Боже мой, да что там может быть, одернула она себя и покраснела. И, тем не менее... Прекрати, Люси, приказала она себе. "Люси", так называл ее любовник, единственный. Он был воспитателем и сумел убедить ее, что окончательно порвал с алкоголем. Позже уже она сама пыталась удержать его от бутылки, напрасно. Только втянувшись в психологию, она убедилась, что они изначально не подходили друг другу. Определенно так и было. И все же она тосковала по мужчине и страдала. Иногда Люсии казалось, беда в том, что она просто слишком много знает. Что каждого мужчину видит насквозь. А все они были как один. Бездельники, эгоисты, движимые патологическим честолюбием, холерики и невротики. Почти для каждого находилось определение из "Руководства по психологии", тонкой брошюры с зеленым переплетом. Кто имелись еще? Ужасающие эротоманы, лысые эксгибиционисты. Из таких категорий складывалась общая картина. Люсия ощущала свое превосходство по отношению к каждому невежественному, грубому, небритому существу, и не только в этом учреждении. Нет, повсюду! Но могла ли она обходиться без них? Не жаждала ли она их? Этого, находящегося здесь парня. Определенно он агрессивен, подумала она о юном алкоголике.
Лукас все еще рисовал. Люсия развлекалась наблюдая, как поднимаются и опадают при движениях головы его кудри. И снова покраснела.
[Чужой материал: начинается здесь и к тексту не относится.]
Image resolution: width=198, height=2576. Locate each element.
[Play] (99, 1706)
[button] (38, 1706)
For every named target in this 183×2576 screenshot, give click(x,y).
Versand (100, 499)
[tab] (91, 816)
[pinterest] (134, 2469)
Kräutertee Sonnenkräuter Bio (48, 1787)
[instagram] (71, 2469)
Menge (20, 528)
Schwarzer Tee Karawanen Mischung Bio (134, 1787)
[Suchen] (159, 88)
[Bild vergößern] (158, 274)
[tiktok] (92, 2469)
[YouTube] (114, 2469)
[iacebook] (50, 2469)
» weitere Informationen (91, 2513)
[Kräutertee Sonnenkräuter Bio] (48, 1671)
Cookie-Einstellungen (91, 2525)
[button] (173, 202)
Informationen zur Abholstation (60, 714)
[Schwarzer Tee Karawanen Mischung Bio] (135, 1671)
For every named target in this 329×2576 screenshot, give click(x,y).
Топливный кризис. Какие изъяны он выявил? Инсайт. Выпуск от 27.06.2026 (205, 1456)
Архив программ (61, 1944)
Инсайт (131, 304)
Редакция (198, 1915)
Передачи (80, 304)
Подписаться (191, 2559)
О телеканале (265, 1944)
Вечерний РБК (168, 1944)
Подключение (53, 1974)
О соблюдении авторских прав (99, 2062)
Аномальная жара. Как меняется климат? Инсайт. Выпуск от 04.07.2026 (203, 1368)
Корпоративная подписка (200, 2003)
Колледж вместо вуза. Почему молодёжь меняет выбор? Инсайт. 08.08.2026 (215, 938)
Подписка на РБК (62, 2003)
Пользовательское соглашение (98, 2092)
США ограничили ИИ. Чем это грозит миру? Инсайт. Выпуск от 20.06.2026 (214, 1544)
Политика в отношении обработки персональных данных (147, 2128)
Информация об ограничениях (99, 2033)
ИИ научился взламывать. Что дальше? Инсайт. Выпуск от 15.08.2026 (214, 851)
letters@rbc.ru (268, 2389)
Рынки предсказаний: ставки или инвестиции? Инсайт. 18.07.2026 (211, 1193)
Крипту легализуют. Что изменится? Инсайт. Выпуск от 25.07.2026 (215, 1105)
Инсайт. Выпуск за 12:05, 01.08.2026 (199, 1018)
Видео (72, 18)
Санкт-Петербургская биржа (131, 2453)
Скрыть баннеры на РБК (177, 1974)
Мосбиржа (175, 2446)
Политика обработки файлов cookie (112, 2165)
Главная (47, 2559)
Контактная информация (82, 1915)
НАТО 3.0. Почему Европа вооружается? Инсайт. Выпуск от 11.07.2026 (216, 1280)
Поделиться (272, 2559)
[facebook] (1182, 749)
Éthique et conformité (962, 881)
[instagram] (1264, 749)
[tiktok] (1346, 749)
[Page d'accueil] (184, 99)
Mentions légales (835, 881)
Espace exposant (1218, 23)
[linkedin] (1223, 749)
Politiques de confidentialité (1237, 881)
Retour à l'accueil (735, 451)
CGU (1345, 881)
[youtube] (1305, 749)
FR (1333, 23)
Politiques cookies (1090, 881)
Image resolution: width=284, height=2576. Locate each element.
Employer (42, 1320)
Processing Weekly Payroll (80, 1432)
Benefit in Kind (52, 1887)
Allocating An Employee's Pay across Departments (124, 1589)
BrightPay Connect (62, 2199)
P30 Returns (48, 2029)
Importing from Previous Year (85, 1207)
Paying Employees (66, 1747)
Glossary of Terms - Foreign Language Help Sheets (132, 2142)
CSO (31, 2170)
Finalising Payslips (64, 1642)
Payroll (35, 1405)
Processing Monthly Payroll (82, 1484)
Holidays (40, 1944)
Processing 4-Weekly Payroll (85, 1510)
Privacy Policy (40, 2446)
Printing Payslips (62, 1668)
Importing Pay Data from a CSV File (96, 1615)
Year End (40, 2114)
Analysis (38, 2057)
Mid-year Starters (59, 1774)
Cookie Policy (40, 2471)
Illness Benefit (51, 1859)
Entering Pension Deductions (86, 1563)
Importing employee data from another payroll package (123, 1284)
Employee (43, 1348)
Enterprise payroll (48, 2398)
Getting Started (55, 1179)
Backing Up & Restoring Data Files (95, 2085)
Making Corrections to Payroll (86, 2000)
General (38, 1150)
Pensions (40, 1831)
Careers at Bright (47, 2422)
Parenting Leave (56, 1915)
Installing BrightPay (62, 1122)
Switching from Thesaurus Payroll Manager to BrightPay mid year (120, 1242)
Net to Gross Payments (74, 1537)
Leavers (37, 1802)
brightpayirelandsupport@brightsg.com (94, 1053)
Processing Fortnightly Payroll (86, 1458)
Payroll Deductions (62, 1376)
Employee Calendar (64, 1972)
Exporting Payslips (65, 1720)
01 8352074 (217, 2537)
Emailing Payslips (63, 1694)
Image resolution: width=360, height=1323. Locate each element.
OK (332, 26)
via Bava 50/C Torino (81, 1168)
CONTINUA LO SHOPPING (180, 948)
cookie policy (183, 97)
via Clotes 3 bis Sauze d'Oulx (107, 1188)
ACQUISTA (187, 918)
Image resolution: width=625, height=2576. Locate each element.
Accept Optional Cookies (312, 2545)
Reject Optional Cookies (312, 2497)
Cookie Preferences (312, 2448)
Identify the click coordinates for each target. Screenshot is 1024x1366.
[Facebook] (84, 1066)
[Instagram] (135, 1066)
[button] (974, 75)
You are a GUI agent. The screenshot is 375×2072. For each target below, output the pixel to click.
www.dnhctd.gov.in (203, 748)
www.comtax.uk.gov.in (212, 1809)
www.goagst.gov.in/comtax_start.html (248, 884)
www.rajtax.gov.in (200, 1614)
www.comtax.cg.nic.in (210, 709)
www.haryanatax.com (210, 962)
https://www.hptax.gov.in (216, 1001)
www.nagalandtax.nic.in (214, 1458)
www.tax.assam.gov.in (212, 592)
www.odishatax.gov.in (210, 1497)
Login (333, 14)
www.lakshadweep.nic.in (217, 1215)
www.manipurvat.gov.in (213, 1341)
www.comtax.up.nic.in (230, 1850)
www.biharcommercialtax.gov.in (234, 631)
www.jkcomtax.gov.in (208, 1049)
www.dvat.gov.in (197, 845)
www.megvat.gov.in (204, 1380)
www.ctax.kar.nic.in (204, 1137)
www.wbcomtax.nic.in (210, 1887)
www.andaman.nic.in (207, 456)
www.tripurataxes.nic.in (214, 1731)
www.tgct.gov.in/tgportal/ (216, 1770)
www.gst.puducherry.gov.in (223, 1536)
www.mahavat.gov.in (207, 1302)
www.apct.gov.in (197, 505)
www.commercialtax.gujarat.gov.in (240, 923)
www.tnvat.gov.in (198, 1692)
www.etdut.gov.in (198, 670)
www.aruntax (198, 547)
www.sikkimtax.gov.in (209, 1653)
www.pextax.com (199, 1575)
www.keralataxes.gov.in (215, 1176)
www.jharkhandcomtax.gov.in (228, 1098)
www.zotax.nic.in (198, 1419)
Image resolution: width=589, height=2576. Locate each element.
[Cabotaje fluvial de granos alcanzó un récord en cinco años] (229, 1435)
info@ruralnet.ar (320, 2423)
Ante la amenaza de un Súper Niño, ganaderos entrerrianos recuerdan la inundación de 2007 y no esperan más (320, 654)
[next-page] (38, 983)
А он как раз склонился к странице, чтобы лучше рассмотреть свой шедевр. Как ребенок. Явно он нарисовал крышу. Наконец, Люсия не смогла сдержаться и громко рассмеялась. Лукас удивленно поднял глаза.
- Рисуй, рисуй.
В своей скудной снимаемой квартире, Люсия иногда запиралась. Затем она раздевалась, и подробно рассматривала себя в большом зеркале. Иногда ходила голой весь вечер. Собственная нагота не пугала. А чужая может напугать, еще как! Летом, в парке лечебницы, когда безжалостно палило солнце, она едва не наступила на парочку, которая бесцеремонно занималась любовью: худой как щепка шизофреник и полная слабоумная из женского отделения. Он, увидев Люсию, мгновение поморгал глазами и затем еще более усердно продолжил свое занятие. Слабоумная тоже заметила ее, их взгляды встретились, но глаза девушки смотрели как бы сквозь.
Только позже Люсия осознала: бедняжка совершенно не понимала ни что подходило с нею, ни почему там стояла воспитательница. Люсии было нехорошо, будто наступила на змеиное гнездо. А еще психолог! Она не могла избавиться от вида обоих, переплетенные тела так и находились перед глазами, и в автобусе, и тогда, когда она уже лежала вытянувшись на прохладной простыне.
Сейчас Люсия стояла за спиной Лукаса и пыталась через его плечо рассмотреть рисунок. Дом, да, это действительно был дом, хотя и плохо нарисованный. Но что он там пытается закрыть рукой?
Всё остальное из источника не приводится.